_THE DATA_.
******************************

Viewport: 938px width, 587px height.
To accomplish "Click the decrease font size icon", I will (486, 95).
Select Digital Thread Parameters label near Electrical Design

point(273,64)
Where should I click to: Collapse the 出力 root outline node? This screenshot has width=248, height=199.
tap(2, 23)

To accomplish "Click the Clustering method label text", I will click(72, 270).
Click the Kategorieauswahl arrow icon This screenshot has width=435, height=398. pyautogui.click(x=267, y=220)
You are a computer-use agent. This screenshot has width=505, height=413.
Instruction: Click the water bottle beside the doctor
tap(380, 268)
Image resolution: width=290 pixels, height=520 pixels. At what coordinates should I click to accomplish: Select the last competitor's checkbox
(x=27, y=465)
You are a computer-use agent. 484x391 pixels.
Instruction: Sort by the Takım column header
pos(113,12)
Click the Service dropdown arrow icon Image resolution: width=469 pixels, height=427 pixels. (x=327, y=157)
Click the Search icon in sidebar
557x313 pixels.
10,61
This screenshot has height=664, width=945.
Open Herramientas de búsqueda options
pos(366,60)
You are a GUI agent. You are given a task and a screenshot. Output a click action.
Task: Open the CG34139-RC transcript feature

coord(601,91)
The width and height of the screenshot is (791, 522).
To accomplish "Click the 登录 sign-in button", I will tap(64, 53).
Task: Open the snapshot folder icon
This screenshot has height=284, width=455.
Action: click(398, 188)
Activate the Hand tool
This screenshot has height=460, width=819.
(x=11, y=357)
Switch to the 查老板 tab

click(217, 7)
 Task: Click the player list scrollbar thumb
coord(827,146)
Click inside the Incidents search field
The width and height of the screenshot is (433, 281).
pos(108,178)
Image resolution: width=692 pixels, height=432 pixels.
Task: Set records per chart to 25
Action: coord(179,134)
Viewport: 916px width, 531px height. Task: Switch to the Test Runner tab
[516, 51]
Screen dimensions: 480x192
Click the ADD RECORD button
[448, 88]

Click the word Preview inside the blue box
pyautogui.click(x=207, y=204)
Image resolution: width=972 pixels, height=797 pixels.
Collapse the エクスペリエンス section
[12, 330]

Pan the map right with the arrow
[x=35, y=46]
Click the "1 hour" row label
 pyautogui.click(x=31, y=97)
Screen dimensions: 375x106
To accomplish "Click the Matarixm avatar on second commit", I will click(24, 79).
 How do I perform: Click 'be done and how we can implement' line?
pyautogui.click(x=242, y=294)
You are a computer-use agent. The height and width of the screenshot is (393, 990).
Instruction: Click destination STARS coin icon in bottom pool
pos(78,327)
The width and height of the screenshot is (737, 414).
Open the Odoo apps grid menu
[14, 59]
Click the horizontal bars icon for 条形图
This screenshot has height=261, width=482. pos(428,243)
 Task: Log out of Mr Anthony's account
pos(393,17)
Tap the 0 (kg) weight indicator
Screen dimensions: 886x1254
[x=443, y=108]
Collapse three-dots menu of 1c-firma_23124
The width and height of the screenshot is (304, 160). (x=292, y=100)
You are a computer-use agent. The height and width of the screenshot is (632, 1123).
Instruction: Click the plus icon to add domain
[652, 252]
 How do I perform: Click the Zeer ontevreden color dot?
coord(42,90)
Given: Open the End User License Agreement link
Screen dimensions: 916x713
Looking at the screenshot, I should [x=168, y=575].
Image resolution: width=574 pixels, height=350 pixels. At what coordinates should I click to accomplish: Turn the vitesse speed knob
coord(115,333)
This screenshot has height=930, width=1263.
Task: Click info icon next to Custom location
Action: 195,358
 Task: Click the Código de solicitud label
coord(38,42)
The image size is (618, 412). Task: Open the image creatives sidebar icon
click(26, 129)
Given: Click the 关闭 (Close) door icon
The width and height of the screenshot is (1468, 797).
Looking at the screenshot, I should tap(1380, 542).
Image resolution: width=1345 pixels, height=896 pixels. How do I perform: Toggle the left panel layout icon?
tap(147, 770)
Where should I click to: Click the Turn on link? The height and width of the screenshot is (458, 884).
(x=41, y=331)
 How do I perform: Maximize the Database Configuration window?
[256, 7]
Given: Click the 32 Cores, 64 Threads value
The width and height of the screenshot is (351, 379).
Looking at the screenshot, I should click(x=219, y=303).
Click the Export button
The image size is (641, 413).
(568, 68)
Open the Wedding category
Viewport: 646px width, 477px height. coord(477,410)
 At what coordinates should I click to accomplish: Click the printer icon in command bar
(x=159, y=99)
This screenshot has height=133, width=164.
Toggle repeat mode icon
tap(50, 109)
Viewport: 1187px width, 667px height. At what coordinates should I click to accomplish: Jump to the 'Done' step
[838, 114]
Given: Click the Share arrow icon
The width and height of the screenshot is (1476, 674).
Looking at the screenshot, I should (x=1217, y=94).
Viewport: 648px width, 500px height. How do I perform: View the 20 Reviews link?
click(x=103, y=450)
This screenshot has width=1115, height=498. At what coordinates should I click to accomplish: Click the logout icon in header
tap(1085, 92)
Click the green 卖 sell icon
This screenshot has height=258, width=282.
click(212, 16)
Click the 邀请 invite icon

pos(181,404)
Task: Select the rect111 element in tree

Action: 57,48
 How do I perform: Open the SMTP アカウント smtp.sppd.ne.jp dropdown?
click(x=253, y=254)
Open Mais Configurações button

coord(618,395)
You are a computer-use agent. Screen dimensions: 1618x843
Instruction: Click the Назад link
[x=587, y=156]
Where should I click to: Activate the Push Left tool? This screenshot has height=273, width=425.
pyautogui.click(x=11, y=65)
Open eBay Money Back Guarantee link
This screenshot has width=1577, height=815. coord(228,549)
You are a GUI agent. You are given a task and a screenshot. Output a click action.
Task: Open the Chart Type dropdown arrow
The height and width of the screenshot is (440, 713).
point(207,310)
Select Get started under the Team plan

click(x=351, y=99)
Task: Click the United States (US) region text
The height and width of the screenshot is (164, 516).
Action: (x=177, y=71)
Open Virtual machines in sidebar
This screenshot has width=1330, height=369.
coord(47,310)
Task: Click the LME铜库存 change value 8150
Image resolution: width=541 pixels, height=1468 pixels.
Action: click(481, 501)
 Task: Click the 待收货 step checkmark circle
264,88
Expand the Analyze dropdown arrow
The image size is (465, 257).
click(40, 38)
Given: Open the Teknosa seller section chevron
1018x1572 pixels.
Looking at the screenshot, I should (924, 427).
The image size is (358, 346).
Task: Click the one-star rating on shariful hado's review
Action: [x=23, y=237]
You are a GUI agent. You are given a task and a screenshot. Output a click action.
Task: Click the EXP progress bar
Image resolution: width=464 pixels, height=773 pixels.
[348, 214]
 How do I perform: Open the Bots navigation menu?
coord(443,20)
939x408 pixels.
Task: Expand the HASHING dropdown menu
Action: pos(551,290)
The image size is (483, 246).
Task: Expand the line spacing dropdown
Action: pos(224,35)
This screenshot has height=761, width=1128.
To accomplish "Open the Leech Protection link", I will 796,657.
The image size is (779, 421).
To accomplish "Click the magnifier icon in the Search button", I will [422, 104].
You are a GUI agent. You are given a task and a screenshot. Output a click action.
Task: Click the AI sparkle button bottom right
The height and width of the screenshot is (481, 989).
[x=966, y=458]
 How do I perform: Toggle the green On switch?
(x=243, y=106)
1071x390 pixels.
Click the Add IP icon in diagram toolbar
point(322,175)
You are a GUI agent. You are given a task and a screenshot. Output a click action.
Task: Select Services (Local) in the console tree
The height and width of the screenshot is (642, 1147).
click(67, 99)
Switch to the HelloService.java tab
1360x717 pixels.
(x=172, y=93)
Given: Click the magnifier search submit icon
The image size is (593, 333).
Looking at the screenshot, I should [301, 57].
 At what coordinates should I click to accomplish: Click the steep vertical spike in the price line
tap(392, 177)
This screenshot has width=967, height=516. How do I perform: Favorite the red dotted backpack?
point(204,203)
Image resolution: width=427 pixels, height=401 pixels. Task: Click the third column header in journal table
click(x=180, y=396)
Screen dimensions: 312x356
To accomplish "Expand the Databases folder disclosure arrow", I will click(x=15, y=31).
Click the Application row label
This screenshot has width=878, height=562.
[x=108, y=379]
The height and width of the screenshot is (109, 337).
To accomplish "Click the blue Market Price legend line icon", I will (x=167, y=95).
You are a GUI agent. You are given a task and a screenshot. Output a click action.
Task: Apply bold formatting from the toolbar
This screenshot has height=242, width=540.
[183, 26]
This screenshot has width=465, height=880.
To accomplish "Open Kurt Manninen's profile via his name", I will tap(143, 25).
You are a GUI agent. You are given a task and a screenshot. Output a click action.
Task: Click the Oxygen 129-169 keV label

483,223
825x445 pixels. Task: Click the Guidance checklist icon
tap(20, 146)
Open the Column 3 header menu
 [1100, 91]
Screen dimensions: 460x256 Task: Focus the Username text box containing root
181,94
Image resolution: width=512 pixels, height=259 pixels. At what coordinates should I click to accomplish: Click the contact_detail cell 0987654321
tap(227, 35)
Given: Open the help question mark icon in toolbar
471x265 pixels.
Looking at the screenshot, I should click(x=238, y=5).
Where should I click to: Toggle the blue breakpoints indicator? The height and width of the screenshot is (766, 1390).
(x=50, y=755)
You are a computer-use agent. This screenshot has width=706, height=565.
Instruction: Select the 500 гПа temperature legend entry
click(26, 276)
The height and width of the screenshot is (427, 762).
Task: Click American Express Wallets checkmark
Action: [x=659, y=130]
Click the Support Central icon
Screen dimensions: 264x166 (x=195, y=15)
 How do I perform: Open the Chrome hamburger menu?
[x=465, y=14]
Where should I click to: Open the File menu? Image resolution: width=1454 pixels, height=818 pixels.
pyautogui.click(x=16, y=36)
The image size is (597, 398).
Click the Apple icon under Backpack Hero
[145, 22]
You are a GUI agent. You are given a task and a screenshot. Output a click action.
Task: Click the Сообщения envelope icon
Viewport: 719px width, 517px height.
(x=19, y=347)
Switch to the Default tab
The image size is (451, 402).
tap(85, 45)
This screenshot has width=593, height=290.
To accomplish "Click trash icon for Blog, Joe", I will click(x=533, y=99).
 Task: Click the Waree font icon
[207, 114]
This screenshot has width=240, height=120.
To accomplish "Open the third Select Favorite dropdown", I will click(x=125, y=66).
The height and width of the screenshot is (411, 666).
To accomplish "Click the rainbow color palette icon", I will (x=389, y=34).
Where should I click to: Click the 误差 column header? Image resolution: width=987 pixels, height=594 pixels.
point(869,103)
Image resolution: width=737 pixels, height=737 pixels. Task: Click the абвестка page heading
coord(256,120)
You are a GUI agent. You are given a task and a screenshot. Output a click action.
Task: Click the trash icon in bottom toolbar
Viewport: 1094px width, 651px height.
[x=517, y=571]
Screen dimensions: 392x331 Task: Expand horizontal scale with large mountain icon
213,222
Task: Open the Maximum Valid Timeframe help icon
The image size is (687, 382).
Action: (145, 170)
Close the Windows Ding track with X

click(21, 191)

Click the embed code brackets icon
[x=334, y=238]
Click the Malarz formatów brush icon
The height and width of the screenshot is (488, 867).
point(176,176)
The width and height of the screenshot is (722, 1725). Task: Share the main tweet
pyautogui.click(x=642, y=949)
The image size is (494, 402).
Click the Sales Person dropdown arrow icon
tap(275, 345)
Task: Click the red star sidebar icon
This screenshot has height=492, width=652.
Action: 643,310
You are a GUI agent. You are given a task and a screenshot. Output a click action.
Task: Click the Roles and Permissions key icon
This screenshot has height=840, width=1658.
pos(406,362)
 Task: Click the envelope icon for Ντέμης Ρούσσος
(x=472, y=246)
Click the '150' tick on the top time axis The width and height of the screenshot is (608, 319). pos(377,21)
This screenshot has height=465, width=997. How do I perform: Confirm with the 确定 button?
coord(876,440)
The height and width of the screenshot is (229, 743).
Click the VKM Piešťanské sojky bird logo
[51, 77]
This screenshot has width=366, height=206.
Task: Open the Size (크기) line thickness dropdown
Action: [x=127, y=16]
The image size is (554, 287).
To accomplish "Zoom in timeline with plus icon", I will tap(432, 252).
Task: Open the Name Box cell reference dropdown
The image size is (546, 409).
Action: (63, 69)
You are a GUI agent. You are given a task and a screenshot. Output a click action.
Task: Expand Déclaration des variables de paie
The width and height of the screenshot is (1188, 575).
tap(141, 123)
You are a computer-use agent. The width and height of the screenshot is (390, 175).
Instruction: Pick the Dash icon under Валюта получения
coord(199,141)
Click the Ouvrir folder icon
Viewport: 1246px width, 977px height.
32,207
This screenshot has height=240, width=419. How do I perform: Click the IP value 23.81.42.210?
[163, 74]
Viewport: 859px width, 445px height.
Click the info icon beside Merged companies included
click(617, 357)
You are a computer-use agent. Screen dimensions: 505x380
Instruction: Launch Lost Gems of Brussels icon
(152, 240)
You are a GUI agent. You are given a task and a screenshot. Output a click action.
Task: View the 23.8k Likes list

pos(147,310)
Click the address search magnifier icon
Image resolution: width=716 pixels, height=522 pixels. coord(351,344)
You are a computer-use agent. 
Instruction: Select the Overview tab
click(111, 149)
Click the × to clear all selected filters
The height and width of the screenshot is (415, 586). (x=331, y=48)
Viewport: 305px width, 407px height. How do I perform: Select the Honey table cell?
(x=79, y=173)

******************************

_TASK DESCRIPTION_.
Filter the listing above by the word "help"; copy each line that passes.

_YOUR RESPONSE_.
Given: Open the help question mark icon in toolbar
Task: Open the Maximum Valid Timeframe help icon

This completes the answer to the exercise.